Hemant's Blogs

Saturday, October 15, 2016

25 Set Operators

· operator that returns all rows from both tables and eliminates duplicates-UNION
· columns that were made up to match queries in another table that are not in both tables-TO_CHAR(NULL) or TO_DATE(NULL) or TO_NUMBER(NULL) –matching the select list
· operator that returns all rows from both tables, including duplicates-UNION ALL
· used to combine results into one single result from multiple SELECT statements-set operators
· operator that returns rows that are unique to each table-MINUS
· operator that returns rows common to both tables-INTERSECT

1. Name the different Set operators?

UNION

UNION ALL

MINUS

INTERSECT

2. Write one query to return the employee_id, job_id, hire_date, and department_id of all employees and a second query listing employee_id, job_id, start_date, and department_id from the job_hist table and combine the results as one single output. Make sure you sup-press duplicates in the output.

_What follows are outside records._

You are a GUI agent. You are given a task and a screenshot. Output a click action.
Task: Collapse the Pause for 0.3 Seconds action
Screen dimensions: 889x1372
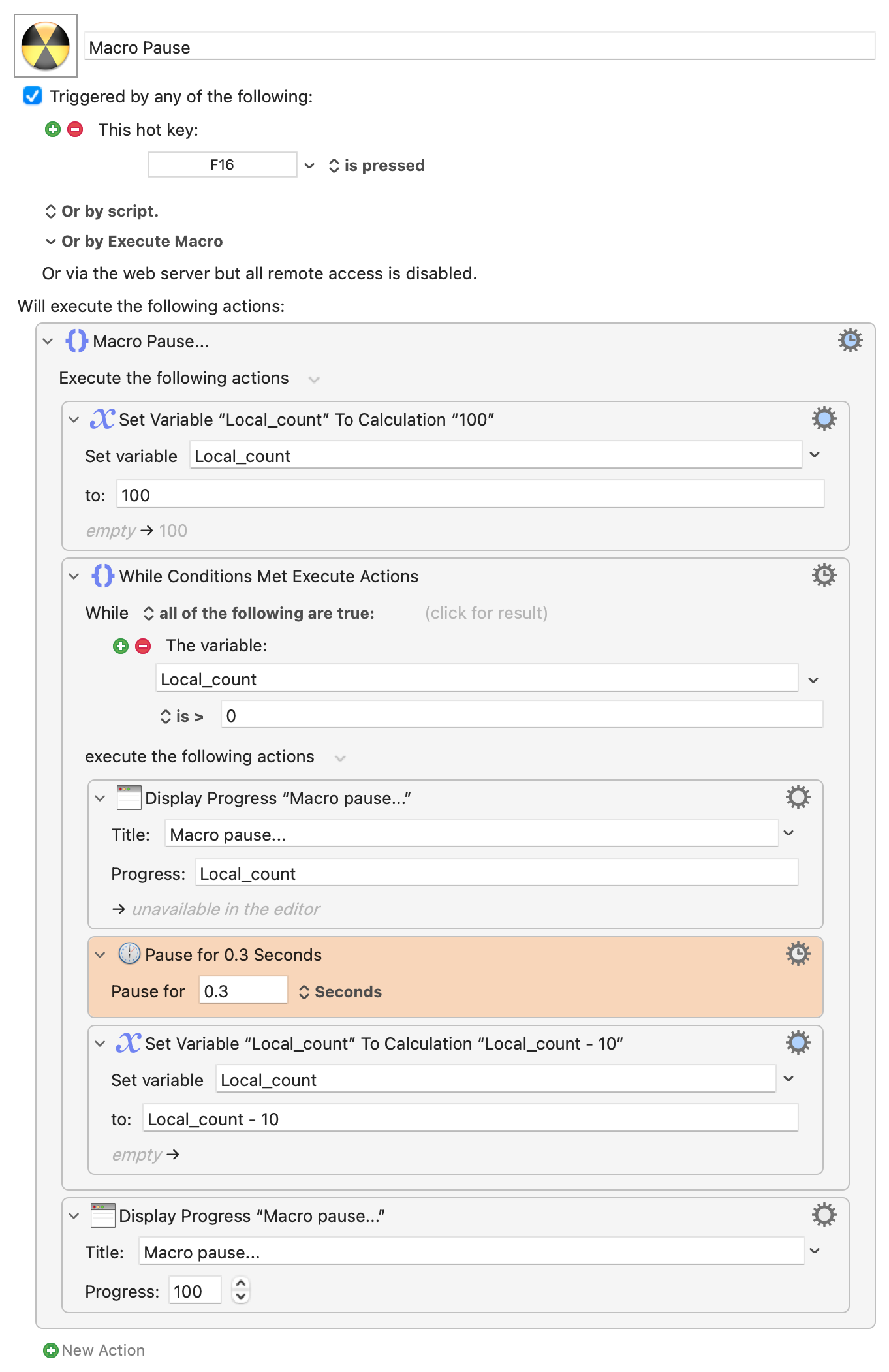pyautogui.click(x=100, y=955)
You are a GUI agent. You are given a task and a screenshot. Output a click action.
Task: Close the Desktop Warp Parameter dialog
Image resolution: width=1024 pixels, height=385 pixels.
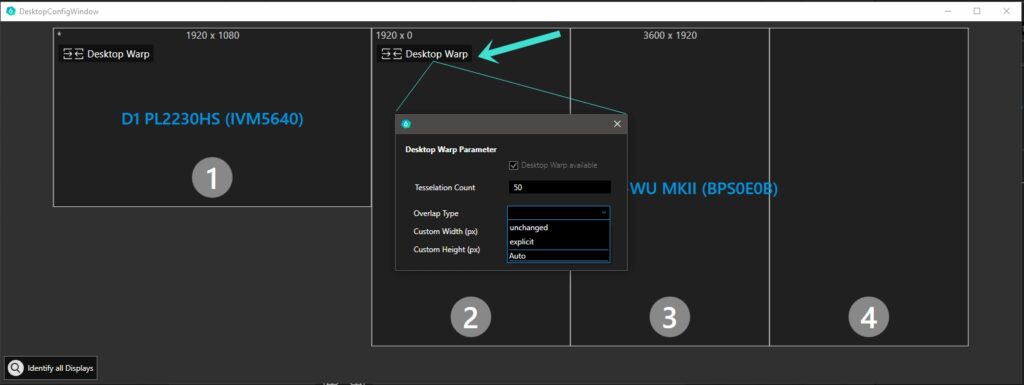617,124
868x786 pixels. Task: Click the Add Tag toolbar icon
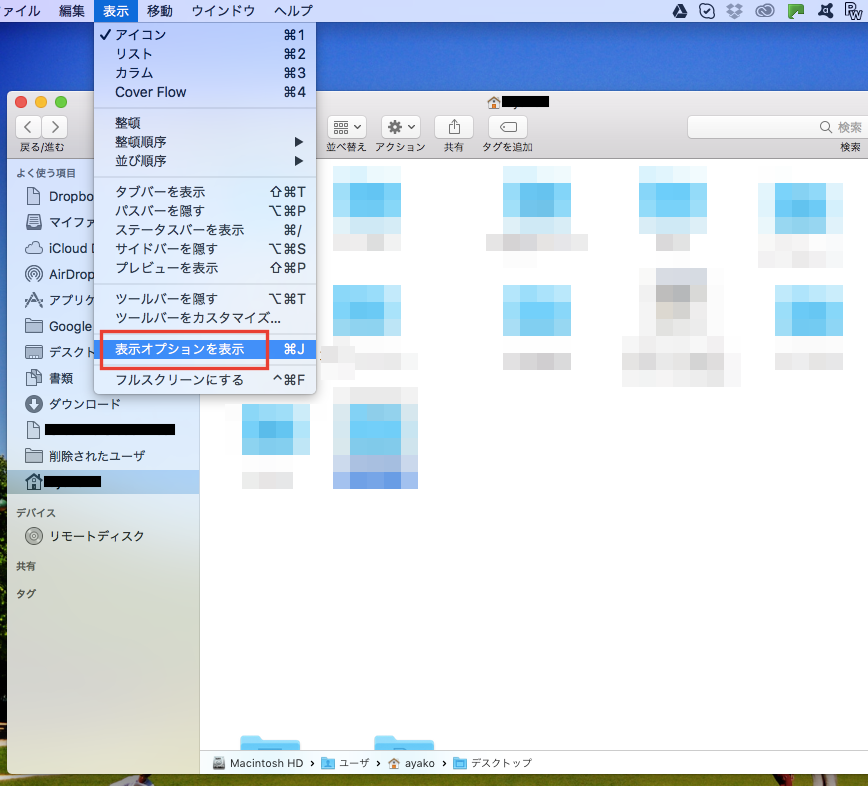[507, 128]
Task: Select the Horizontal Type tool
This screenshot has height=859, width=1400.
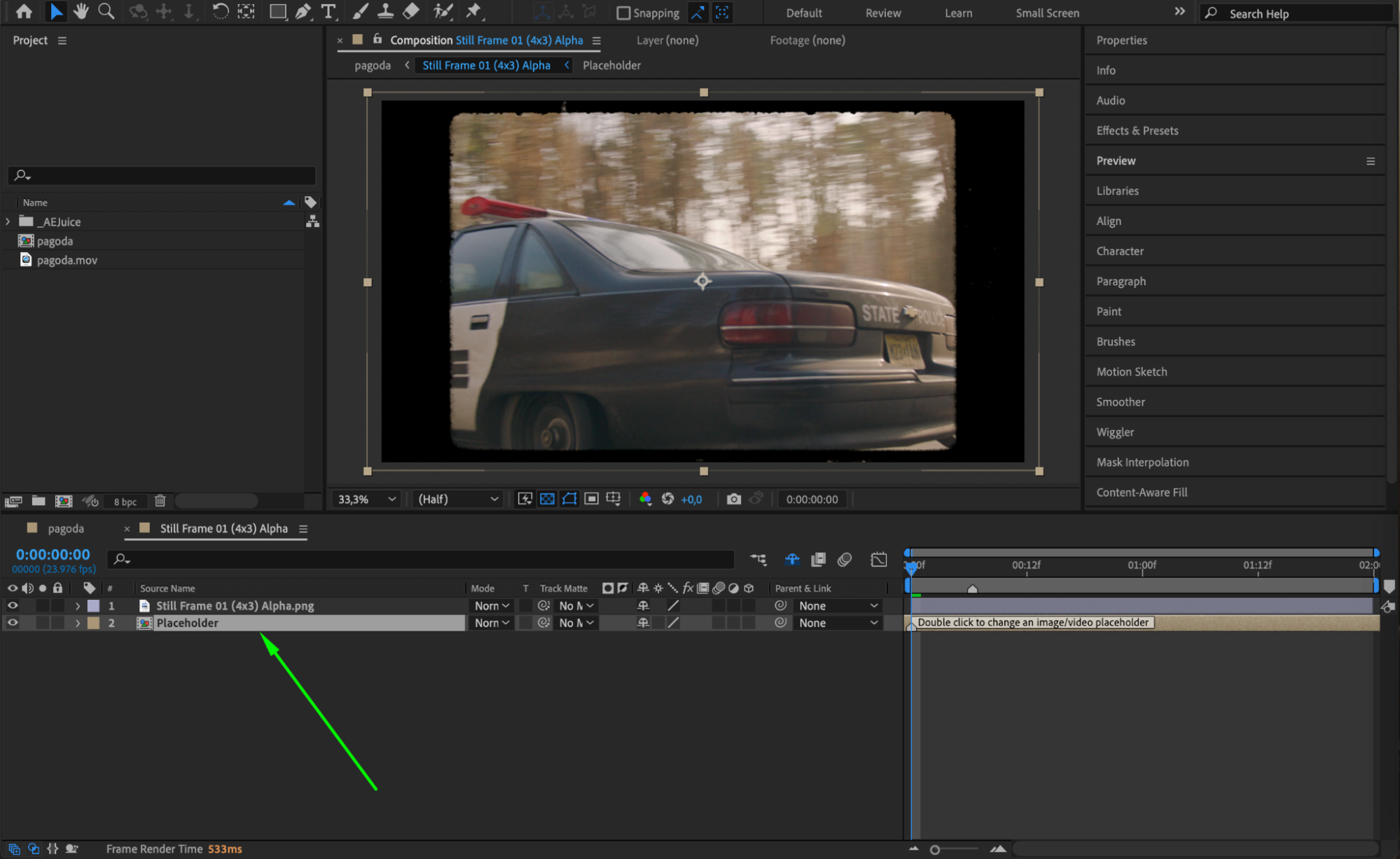Action: pyautogui.click(x=328, y=11)
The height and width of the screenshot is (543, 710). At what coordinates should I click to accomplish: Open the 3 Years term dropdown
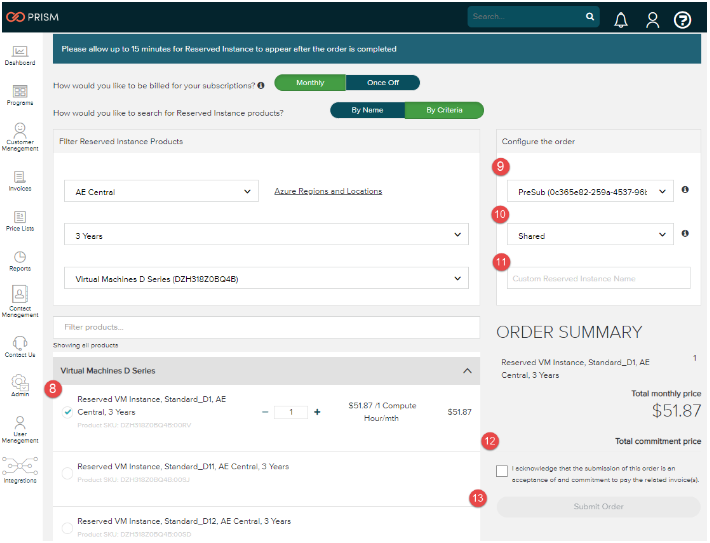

SELECT employee_id, job_id, hire_date, TO_DATE(NULL) start_date, department_id

FROM employees

UNION

SELECT employee_id, job_id, TO_DATE(NULL), start_date, department_id

FROM job_history

ORDER BY employee_id, hire_date, start_date NULLS FIRST;

But after reading next problem I changed it to:

SELECT employee_id, job_id, hire_date, department_id

FROM employees

UNION

SELECT employee_id, job_id, start_date, department_id

FROM job_history

ORDER BY employee_id, hire_date;

29 rows returned

3. Amend the previous statement to not suppress duplicates and examine the output. How many extra rows did you get returned and which were they? Sort the output by employee_id to make it easier to spot.

SELECT employee_id, job_id, hire_date, department_id

FROM employees

UNION ALL

SELECT employee_id, job_id, start_date, department_id

FROM job_history

ORDER BY employee_id, hire_date;

30 rows returned

The duplicate:

This can be verified by:

SELECT employee_id, job_id, hire_date, department_id, COUNT(*)

FROM

(SELECT employee_id, job_id, hire_date, department_id

FROM employees

UNION ALL

SELECT employee_id, job_id, start_date, department_id

FROM job_history)

GROUP BY employee_id, job_id, hire_date, department_id

HAVING COUNT(*) > 1;

4. List all employees who have not changed jobs even once. (Such employees are not found in the job_history table)

SELECT DISTINCT employee_id

FROM employees

MINUS

SELECT DISTINCT employee_id

FROM job_history;

15 rows returned

5. List the employees that HAVE changed their jobs at least once.

SELECT DISTINCT employee_id

FROM employees

INTERSECT

SELECT DISTINCT employee_id

FROM job_history;

5 rows returned

6. Using the UNION operator, write a query that displays the employee_id, job_id, and salary of ALL present and past employees. If a salary is not found, then just display a 0 (zero) in its place.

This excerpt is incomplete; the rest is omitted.